В обязанности ее входило приносить овощи и воду в белой пластмассовой фляге. Без овощей иной день можно было и прийти, а вода требовалась ежедневно, и она всегда возвращалась нагруженная. Спала она на полуразвалившейся раскладушке, которую приволок любовник маниакальщицы, – впрочем, та неизменно называла его только ёкарем, и никак по-другому. Из-за того, что она называла его так, Альбина некоторое время опасалась, что придется терпеть рядом с собой их возню, но маниакальщица, по каким-то своим причинам, почти всегда дежурила ночью, возвращалась утром, и любовник ее приходил к ней обычно в дневную пору, а ночи Альбина проводила в землянке одна.
Раз, проходя мимо застекленного стенда на стене дома с наклеенными внутри листовками, крупная типографская надпись на которых гласила: "Их разыскивает милиция", – она, словно бы повинуясь некоему невнятному зову, остановилась, стала просматривать листовки под стеклом, одну за другой, и на третьей или четвертой увидела свою фотографию. Только на ее листовке текст гласил: "Помогите найти человека", – и вместо слов "за совершение тяжкого преступления" стояло: "потерялась". Альбина читала, перечитывала текст – и будто не про себя читала, будто не про нее писалось, про кого-то другого.
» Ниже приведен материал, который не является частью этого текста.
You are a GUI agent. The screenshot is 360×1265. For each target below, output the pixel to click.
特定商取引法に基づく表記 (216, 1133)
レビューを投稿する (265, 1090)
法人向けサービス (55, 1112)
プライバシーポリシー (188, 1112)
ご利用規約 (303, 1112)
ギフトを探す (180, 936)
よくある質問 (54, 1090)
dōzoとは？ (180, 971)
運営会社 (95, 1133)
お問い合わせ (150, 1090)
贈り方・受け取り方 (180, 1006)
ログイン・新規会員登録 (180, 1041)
Фотография была ее, ее была фамилия и имя, но она, читавшая все это, она не имела к пропавшей женщине никакого отношения. Прошлого не существовало, прошлое осталось за некой чертой, которой отсеклось от нее нынешней напрочь, она нынешняя и она прежняя – были совершенно разные люди.
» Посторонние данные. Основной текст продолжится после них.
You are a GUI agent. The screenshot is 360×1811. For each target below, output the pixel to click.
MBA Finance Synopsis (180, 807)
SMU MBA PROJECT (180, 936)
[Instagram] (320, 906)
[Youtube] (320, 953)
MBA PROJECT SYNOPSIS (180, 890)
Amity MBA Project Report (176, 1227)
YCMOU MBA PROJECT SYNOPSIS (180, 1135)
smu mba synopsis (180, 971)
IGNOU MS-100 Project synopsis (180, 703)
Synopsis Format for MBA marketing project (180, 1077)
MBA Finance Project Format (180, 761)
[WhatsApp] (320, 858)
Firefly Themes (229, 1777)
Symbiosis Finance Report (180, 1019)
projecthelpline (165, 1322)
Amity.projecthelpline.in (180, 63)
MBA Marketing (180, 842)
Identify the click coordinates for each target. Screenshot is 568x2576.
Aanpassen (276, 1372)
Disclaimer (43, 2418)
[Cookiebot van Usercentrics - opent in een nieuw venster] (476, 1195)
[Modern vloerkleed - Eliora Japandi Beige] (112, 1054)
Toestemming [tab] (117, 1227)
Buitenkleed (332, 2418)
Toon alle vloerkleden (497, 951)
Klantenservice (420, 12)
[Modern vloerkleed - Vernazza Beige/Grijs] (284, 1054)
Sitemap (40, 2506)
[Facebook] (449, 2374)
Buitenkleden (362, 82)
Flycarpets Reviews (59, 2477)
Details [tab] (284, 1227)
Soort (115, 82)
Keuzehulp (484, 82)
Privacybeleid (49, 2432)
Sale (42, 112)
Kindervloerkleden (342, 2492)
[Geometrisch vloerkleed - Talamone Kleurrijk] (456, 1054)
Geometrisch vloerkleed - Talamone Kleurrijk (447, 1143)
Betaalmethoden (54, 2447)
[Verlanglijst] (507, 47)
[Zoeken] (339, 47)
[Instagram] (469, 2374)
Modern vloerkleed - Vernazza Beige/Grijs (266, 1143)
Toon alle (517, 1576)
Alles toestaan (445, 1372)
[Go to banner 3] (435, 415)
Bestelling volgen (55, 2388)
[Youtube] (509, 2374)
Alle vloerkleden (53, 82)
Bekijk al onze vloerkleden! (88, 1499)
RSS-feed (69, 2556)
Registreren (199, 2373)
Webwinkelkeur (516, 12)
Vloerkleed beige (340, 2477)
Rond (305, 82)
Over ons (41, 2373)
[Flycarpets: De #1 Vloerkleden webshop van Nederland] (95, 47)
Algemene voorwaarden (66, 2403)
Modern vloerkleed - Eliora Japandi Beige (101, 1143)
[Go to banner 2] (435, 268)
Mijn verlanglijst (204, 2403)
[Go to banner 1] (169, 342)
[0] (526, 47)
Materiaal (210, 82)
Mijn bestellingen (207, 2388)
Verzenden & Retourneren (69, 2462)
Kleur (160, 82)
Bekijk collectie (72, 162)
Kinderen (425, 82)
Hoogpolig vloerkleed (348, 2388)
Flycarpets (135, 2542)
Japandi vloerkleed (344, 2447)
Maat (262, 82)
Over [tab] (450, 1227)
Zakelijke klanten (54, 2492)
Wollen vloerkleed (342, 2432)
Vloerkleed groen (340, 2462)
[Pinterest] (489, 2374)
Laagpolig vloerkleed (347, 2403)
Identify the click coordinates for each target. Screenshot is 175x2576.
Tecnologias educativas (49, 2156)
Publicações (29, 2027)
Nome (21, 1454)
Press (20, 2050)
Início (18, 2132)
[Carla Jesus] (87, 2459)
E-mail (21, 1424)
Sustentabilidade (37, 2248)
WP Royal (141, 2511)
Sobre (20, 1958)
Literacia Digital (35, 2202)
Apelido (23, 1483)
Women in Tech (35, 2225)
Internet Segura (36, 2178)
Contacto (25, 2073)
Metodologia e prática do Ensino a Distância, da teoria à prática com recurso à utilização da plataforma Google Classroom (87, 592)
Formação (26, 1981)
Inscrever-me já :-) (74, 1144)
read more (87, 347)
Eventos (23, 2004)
И такая уверенность была в ней, что между женщиной на портрете и между собственно ею нет ничего общего, что она даже не запаниковала – вдруг ее опознают, ничуть не обеспокоилась объявленным розыском: не опознавали до того – не опознают и впредь.
А весна между тем все неудержимей рвалась к лету, раскрылись почки на деревьях в городе, а немного спустя зазеленел и лес, прокатились майские праздники, потом праздник Победы, и в один прекрасный день Альбина неожиданно обнаружила, что можно, наконец, пересечь поле и без сапог.